I'm not really interested in a MOS system for myself. But I would think a bit of "loctite" should solve the problem. In fact I would recommend that for any screw on accessories for any make of gun. Other than maybe grips. I'm not sure and am not familiar with that type of system and it's components. Given the variety of Modular Optic Sights that are available each might require their own set of screws due to the length and type of screws. Is that even a possibility? The screws that come with the Glock might be meant to only hold down the plate when the sight is not in use? Just a guess I really don't know. Otherwise you can't expect Glock to provide sets of screws for every set of MOS sights that are available. I would think that they would come with those sights. If you really want the Glock, and it sounds like you do, I'd get it. It seems to me that this would be an easy problem to resolve. Sometimes you can't go by what you see on some of these video's. It's quite possible that the sights were not secured properly to the slide to begin with. If the threaded screw holes in the slide were slightly oversized for the screws that accommodate them or the screws that were provided snapped off because of inferior materials then indeed that would be the fault of the manufacturer of either the gun or the sights.


----------



## shift1 (Dec 31, 2013)

At the range today and talk is escalating about this MOS failure. People saying lock tite is not recommended and glock should be providing the correct screws for the sights,after all the price of these new models are a bit steep. Also there are more than a few threads or videos around the Web on this issue.


----------



## BFriia (Jun 23, 2015)

*Glock MOS System*



shift1 said:


> I was all set to buy a new MOS version model 41 and caught a video on you tube and few other posts around the Web on these new glocks. Disappointed shooters have their reflex sight fly off the slide and hitting them in the face is the word. Shooters in many areas mainly with 45's or the 10 mm version MOS and some 40's are in there with the screws holding the sight down loosing up and letting the sight go. I read people have called glock and they are telling people to contact the sight manufacturer to get the correct screws,now that's wrong I say! Glock should have researched this long before releasing these guns don't you think? Some shooters also saying the plates on the slides are junk also? I hear good things about the S&W core pistols, no problems like this but damn I wanted the glock. I know you can get the screws and plates online from trijicon but wouldn't you like to have the gun ready to go right out of the box for your hard earned money?

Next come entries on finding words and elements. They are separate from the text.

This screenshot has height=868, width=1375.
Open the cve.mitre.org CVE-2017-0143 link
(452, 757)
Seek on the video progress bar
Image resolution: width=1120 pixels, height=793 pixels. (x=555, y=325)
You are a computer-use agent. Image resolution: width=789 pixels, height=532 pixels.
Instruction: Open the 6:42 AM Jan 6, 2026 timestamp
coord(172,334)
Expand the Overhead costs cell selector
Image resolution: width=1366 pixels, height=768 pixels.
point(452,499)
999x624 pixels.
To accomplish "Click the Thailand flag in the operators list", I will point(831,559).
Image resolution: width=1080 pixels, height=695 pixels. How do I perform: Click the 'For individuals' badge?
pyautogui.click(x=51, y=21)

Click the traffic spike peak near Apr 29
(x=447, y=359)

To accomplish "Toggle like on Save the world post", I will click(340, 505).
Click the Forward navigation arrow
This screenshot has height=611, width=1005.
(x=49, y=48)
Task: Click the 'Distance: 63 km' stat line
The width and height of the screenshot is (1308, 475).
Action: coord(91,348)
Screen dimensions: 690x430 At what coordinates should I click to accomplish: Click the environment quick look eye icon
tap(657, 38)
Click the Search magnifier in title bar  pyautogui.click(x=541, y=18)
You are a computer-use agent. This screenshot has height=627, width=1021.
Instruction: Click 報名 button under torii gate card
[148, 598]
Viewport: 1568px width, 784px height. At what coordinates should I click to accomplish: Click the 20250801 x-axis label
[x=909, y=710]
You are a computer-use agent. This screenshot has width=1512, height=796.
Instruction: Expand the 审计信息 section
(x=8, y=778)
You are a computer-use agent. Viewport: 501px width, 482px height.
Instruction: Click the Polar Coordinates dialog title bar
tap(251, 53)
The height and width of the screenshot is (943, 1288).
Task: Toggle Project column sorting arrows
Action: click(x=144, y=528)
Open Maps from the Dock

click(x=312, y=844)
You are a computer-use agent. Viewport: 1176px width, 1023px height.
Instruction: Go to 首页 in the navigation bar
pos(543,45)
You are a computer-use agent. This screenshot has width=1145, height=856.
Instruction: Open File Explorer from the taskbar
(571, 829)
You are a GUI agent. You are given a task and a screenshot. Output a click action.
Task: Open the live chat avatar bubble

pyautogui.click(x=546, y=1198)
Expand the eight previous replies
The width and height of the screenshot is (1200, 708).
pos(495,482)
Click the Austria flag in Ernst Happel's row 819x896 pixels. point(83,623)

I purchased a Glock 34 with the MOS feature. I bought an STS2 C-More for the sight - found out the plate that goes with the Glock 34 is not compatible with the STS2. Called Glock and got the run around on when the mounting plate for the STS2 would be available. Wrote a letter to Glock Austria - got a response and the new plate with the correct mounting screws in 10 days - that impressed me. Had no issues with the sight (used locktite on the mounting screws) works great - I have put at least 1000 rounds through the G34 with the sight and no issues.


----------



## Shipwreck (Jan 26, 2006)

I have a friend with one of these. I thought these would be cool. But after trying one, it's not for me... I will stick to normal sights.


----------



## shift1 (Dec 31, 2013)

It's always nice to contact corporate and get positive action from it. I heard and read so far that the model 34 MOS has had little to no issues with the sight mounting. I wanted a 45 acp model maybe thought it would be better for me because my model 21 is a great shooter. I have moved on from the MOS for now,maybe down the road? I bought a gen.3 26 last week and I'm pretty happy with my herd for now.


----------



## AngeloG (Aug 26, 2012)

I have the Glock17 Gen4 MOS with a Viper red dot. I have 400 rounds thru this gun and the sight has not come loose. The plates that came with the Glock are thicker than the ones that came with my S&W CORE. The CORE has over 800 rounds thru it and the sight has never come loose. When you mount a sight you have to use blue Loctite. The sight maker is the one to supply the right size screws for the red dot.


----------